Design and construction
- Architect: Edwin Cooper
- Main contractor: John Mowlem & Co
- Designations: Grade II* listed building

Website
- www.fourseasons.com/tentrinity/

= 10 Trinity Square =

Building in the City of London

10 Trinity Square is a Grade II* listed building in London, United Kingdom, overlooking the River Thames at Tower Hill, in the southeastern corner of the City of London. Built in the Beaux Arts style, it is best known as the former headquarters of the Port of London Authority and is thus also sometimes referred to as the Port of London Authority Building.

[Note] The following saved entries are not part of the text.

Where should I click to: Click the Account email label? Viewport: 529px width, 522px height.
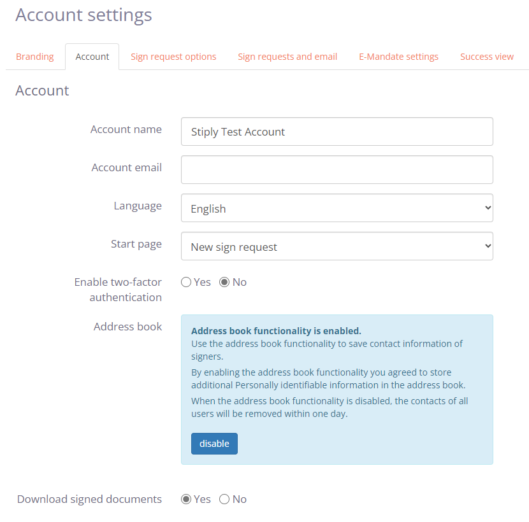(126, 167)
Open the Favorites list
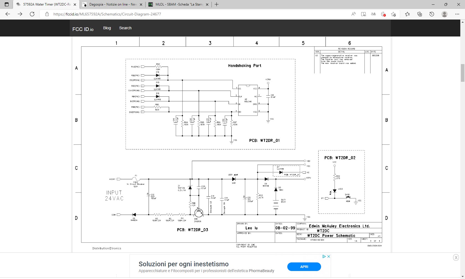This screenshot has height=279, width=465. [x=407, y=14]
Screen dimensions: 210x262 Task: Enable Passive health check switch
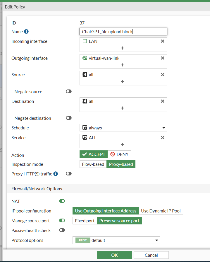click(x=62, y=230)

Since 2017, it has been operating as the Four Seasons Hotel London at Ten Trinity Square.

== Location ==
As the name implies, the building is located at 10 Trinity Square, close to the River Thames, Tower Bridge, and the Tower of London, in the southeast of the City of London. It occupies the northwestern corner of Trinity Square and faces Trinity Square Gardens.

== History ==
The Beaux-Arts structure was designed by Sir Edwin Cooper and built by John Mowlem & Co in 1912–22 as the new headquarters of the Port of London Authority. Compulsory purchase of the site was authorised by the Port of London Act 1911 (1 & 2 Geo. 5. c. xxvii). It was opened by David Lloyd George, then the British Prime Minister, in 1922, in the presence of the architect and Lord Devonport, the Authority's first chairman. At the time, it was one of the city's tallest buildings.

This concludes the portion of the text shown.